Из всех определений провинции меня лично устраивает следующее – отсутствие выбора. По самому жесткому счету, это ситуация моногорода, в котором не только завод один, но и ДК, и ресторан, и спортзал, и больница – все в единственном экземпляре. Соответственно, начальство нерушимо и всесильно, традиции – титановой крепости, революции пресекаются в зародыше. Поэтому самым востребованным качеством становится конформизм, умение приспосабливаться к среде, в которой тем, кому больше всех надо, жить трудно, а по правде говоря, вообще невозможно. Вот они и эмигрируют (не только в столицу – в пьянку или в могилу), тем самым поддерживая неизменность популяции на малой родине. Чехов, откровенно не любивший родной Таганрог, еще в молодости оставил строку в записной книжке: «В провинции человек душой не живет, только телом», а после написал тоскливую пьесу про трех барышень из захолустья, тех самых, которые «в Москву, в Москву…»
В одних руках
Многие «загадки русской души» имеют одну разгадку – огромность страны. Очевидно, что рулить такой махиной без мощного гидроусилителя невозможно. Попросту – власть в России может быть только сильной и больше никакой. Сама власть это понимала, но из всех многообразных проявлений силы выбрала самый простой – сосредоточить все «рычаги» в одном месте. И желательно в одних руках. Особо яркий пример подал Петр, который вообще все делал сам и помимо прочих славных дел казнил губернатора Сибири Матвея Гагарина за злоупотребления и, что особенно важно, сепаратистские замыслы.

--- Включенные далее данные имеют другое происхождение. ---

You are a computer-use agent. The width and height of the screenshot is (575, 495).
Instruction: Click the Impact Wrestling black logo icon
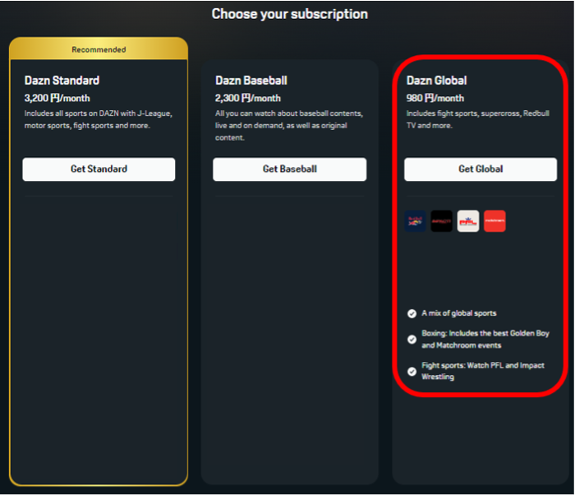click(442, 221)
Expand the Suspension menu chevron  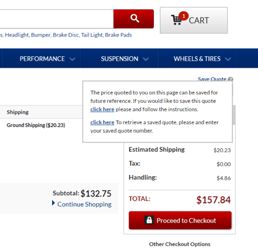click(x=146, y=60)
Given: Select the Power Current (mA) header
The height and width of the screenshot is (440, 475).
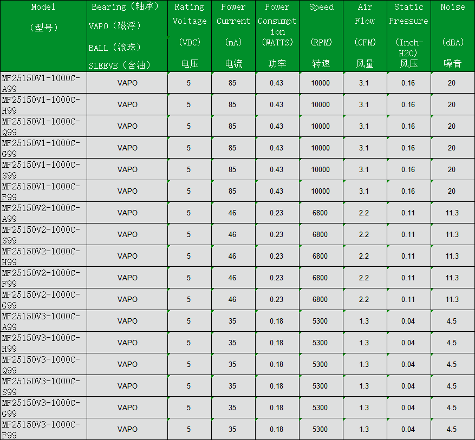Looking at the screenshot, I should click(233, 36).

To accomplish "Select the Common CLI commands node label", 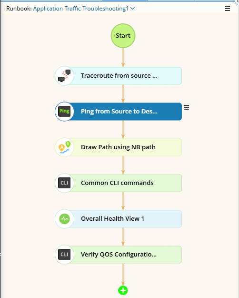I will pos(117,183).
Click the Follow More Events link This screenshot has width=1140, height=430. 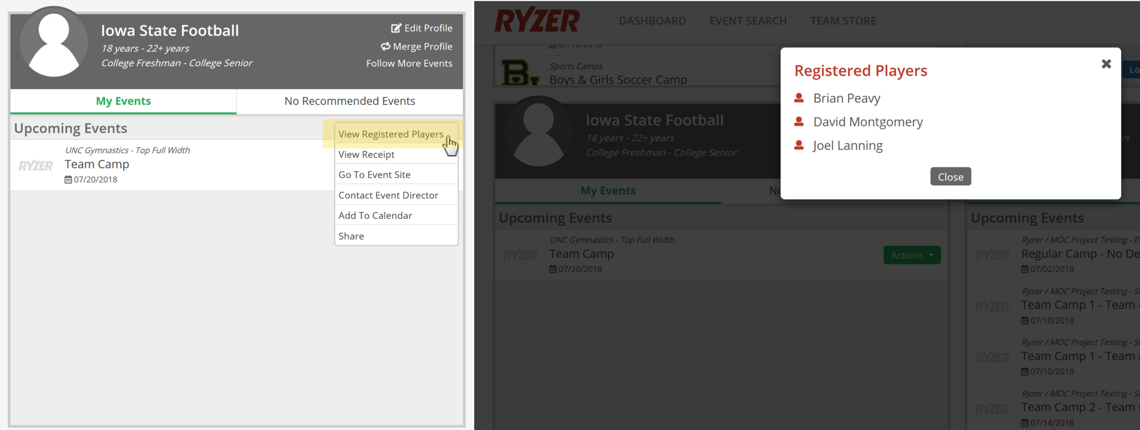click(409, 63)
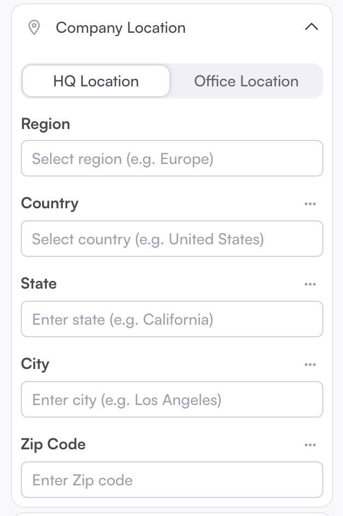Switch to HQ Location tab

click(96, 81)
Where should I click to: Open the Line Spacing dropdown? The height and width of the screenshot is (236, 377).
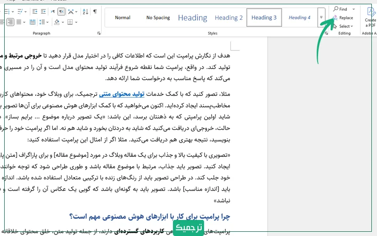point(43,22)
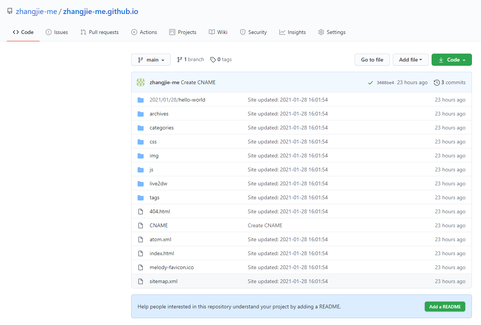
Task: Click the folder icon beside archives
Action: tap(141, 114)
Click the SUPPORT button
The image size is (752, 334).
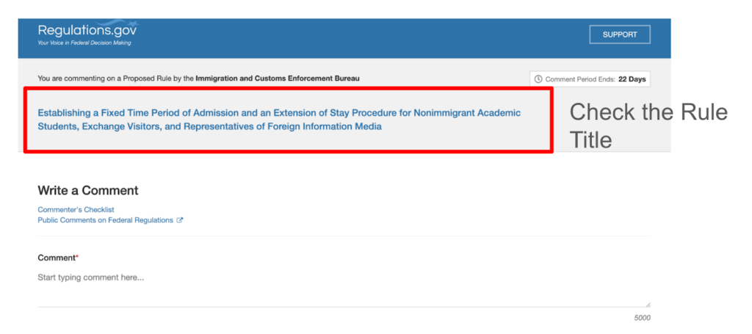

Посыл был усвоен. С тех пор государство начало культивировать детский, во всем подчиненный статус провинции. Параллельно культивировалась заповедность столиц, право жить в которых давалось не каждому. Отсюда – высылка неблагонадежных и, наоборот, перевод в столицу особо отличившихся деятелей «на местах». Апогея процесс достиг при СССР с его легендарной «московской пропиской» и отправкой за 101-й километр всех «не оправдавших высокое звание москвича», точки абсурда – при Лужкове с его правилом для приезжих «три дня бесплатно»…

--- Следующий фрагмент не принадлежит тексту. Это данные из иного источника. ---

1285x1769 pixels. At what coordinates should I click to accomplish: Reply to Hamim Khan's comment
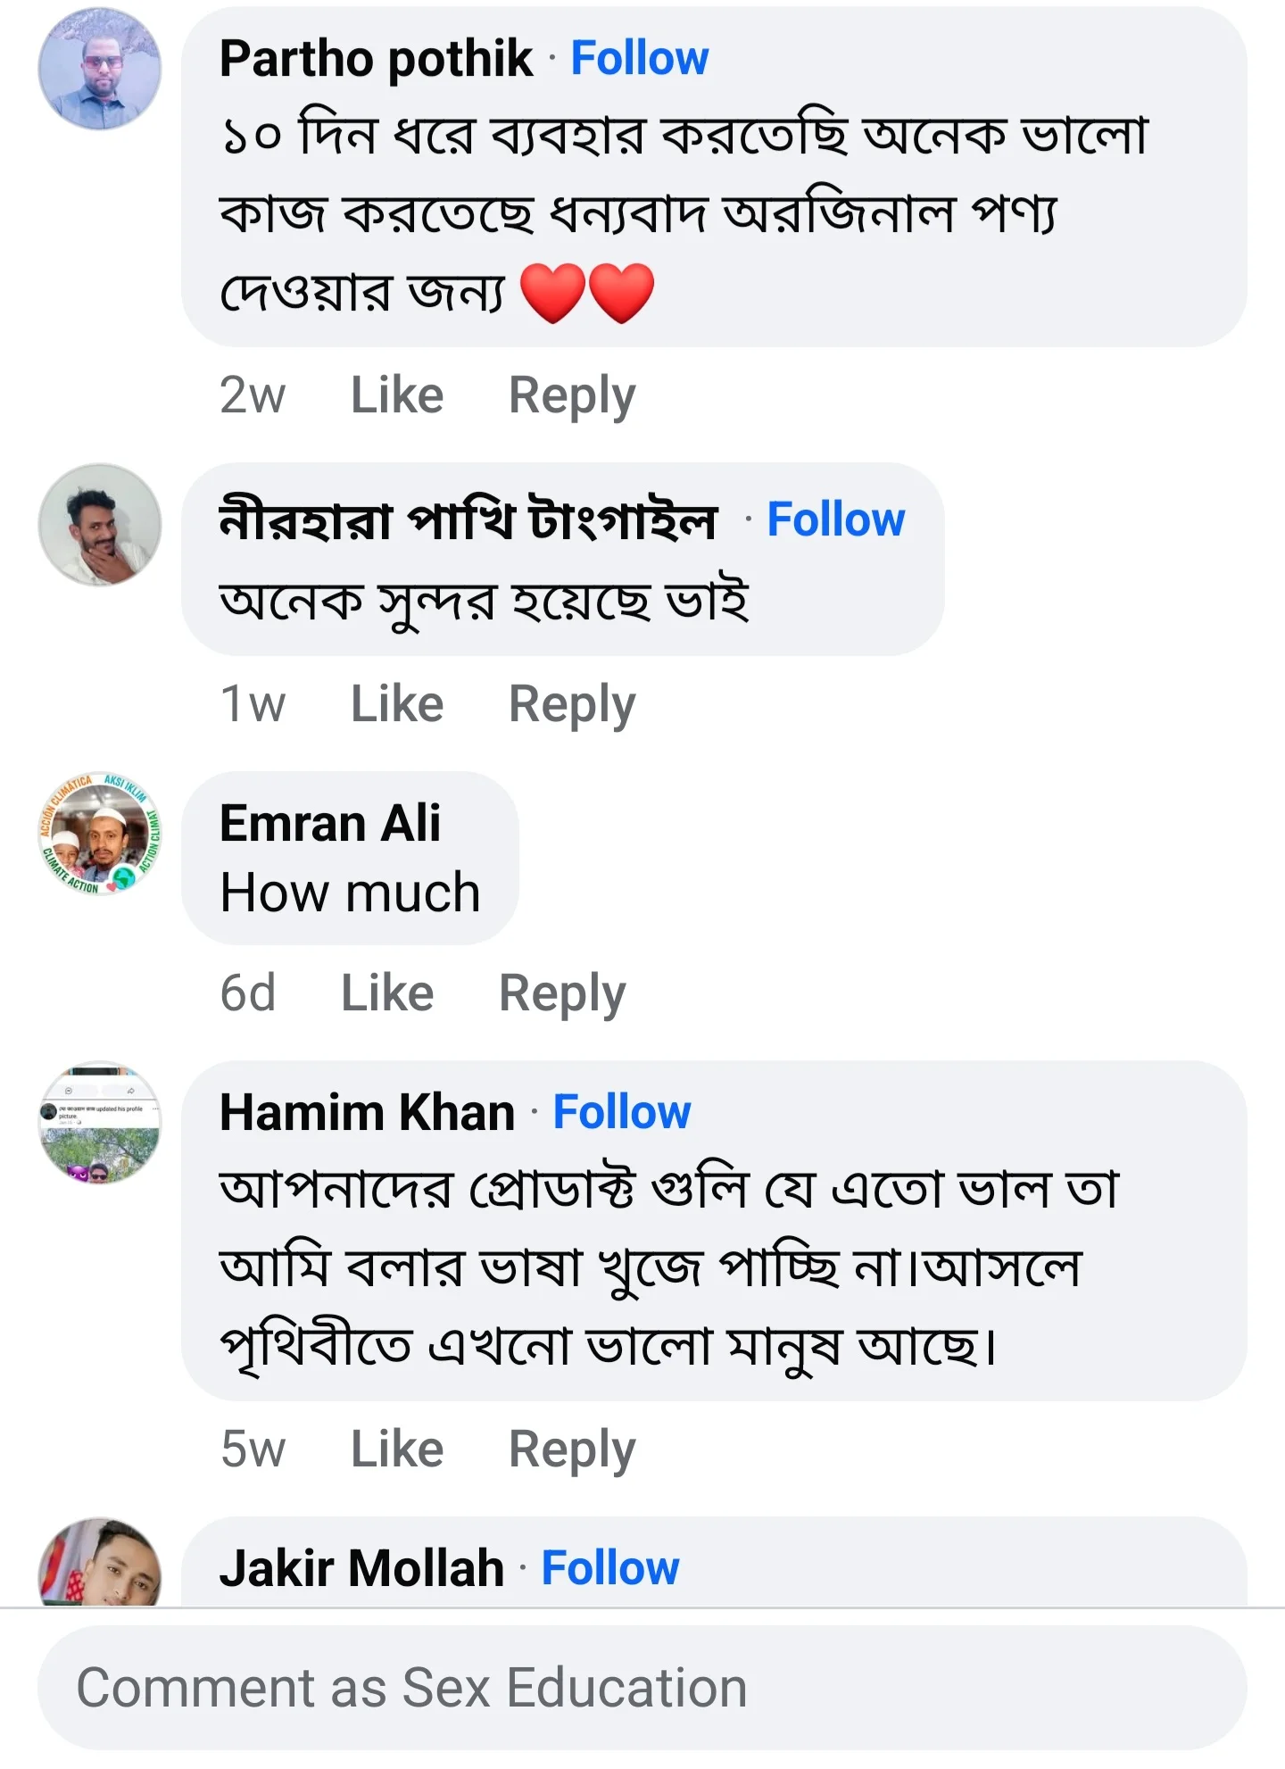click(569, 1448)
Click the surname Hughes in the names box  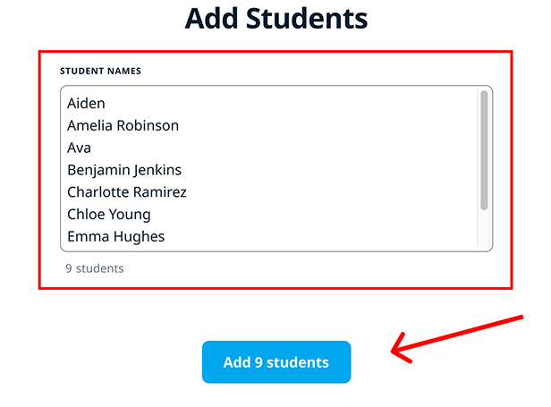(x=139, y=237)
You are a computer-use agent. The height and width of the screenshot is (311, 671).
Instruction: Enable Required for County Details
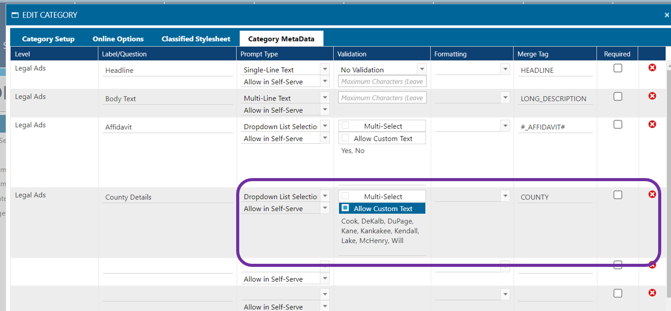coord(618,195)
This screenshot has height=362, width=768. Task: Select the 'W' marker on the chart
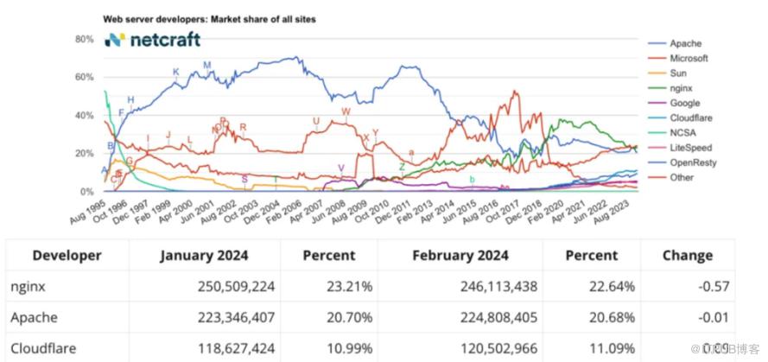(346, 112)
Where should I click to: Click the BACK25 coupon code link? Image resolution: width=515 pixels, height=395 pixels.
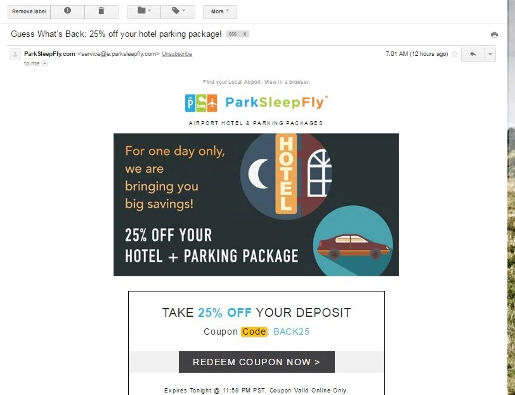(291, 331)
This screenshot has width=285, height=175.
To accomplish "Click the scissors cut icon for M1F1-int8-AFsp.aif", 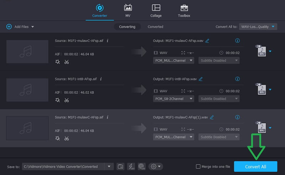I will (67, 100).
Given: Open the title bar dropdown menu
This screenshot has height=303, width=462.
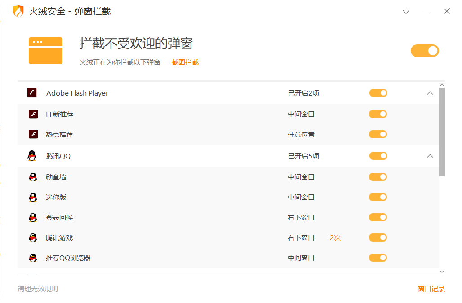Looking at the screenshot, I should point(406,11).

Так или иначе, замысел оставался неизменным – столицу надо содержать в чистоте, сытости и строгости, потому что все зависит только от нее. Очень многие историки сходятся на том, что история России, особенно с XVIII века, – это, по большому счету, история двух городов.
Последняя категория
В начале 80-х была популярна шутка Жванецкого: «Такое впечатление, что все продукты, произведенные в СССР, доставляют в Москву, а потом граждане самостоятельно развозят их по городам».

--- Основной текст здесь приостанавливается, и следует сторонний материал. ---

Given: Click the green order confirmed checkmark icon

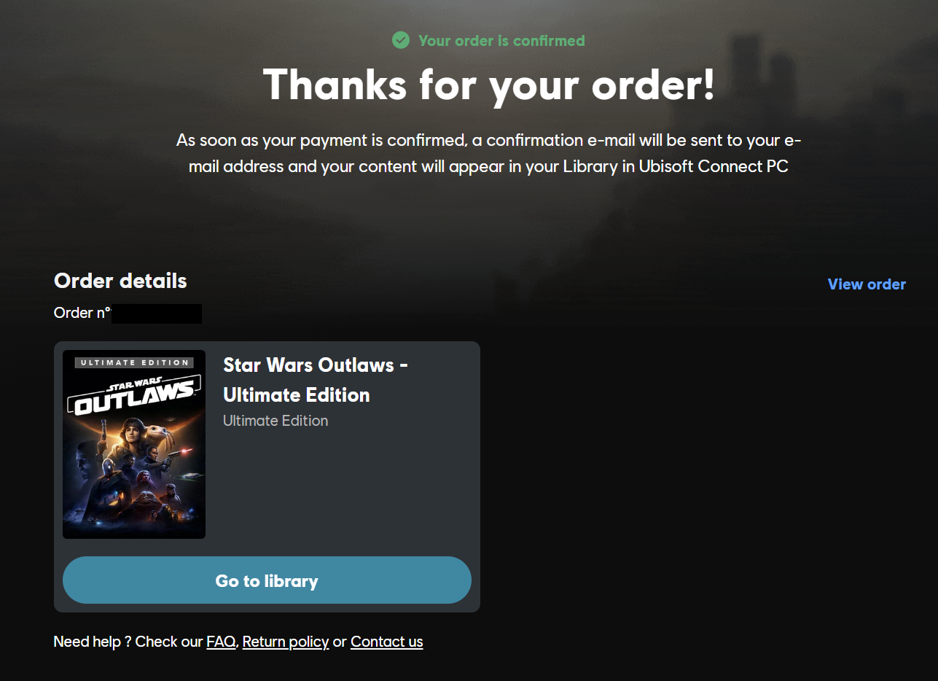Looking at the screenshot, I should [401, 40].
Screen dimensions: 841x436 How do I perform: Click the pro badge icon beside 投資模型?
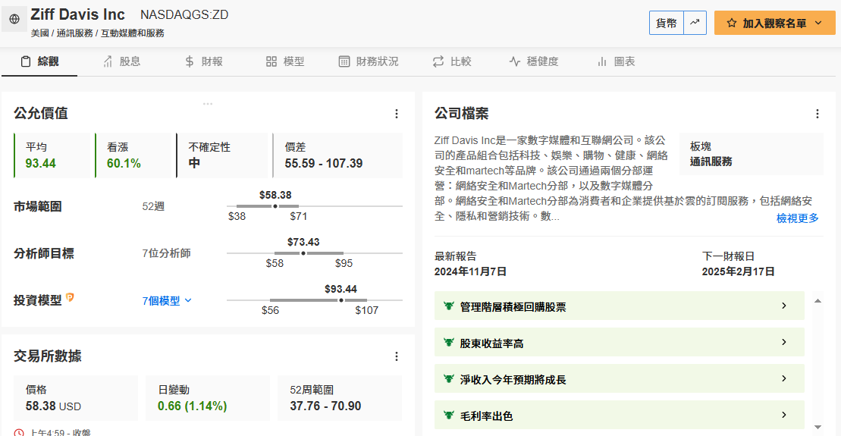point(70,298)
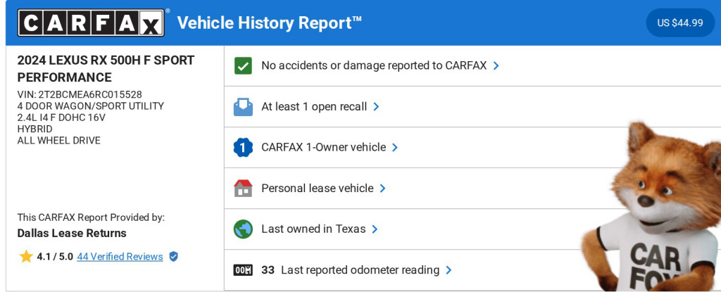Expand the last reported odometer chevron

(x=449, y=269)
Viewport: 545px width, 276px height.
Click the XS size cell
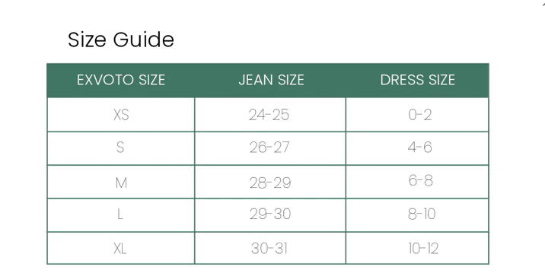(121, 115)
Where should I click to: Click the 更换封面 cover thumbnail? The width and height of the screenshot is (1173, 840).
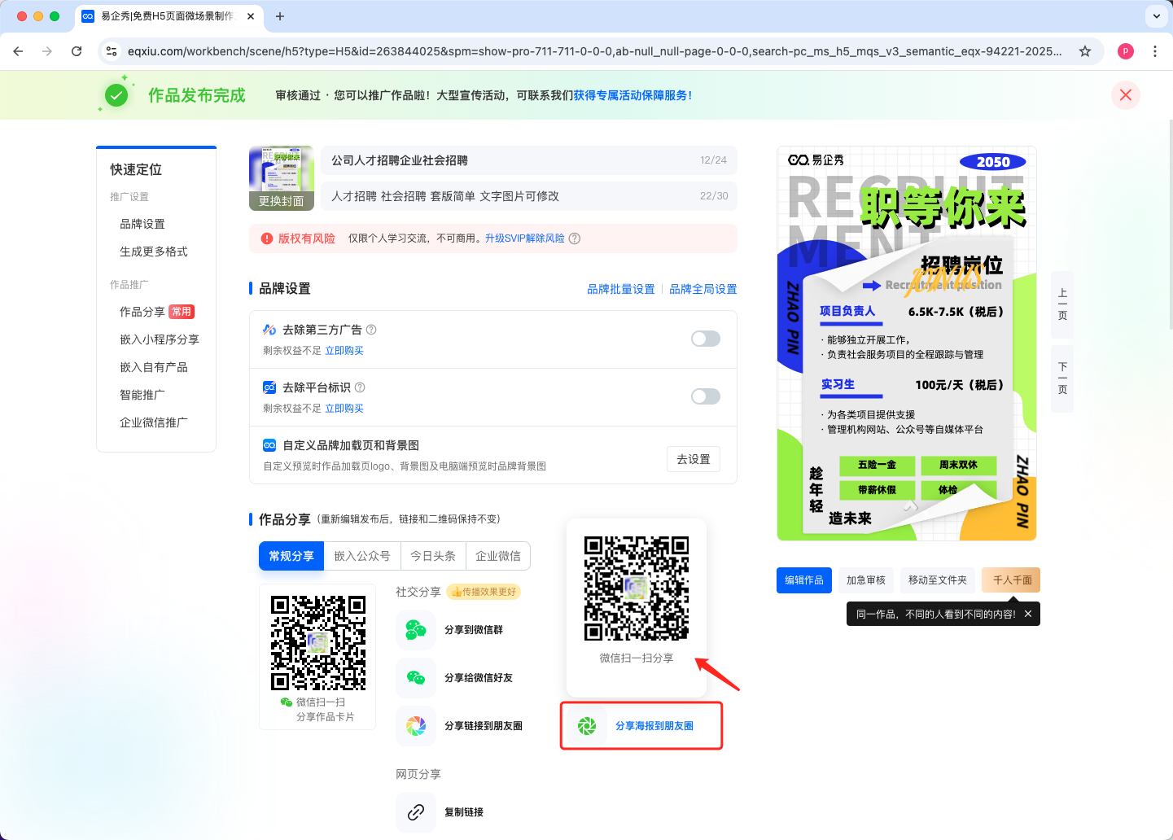[282, 178]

Теперь с продуктами везде одинаково, но в Москве оказались все деньги и, соответственно, возможности. По разным данным, в столице оседает 80 процентов всего заработанного Россией. И, как выясняется, такая ситуация еще суровее, чем «раздельное питание» при Советах.
Ее самое болезненное последствие в том, что из немосковских пространств начал стремительно вымываться тот самый активный, творческий слой, люди, которых сейчас называют «креативным классом». Раньше их держала прописка, работа и прилагающийся к ней соцпакет. Когда этого не стало – начали уезжать. Уезжали те, кто был этим классом, и – самое печальное – те, кто мог стать им.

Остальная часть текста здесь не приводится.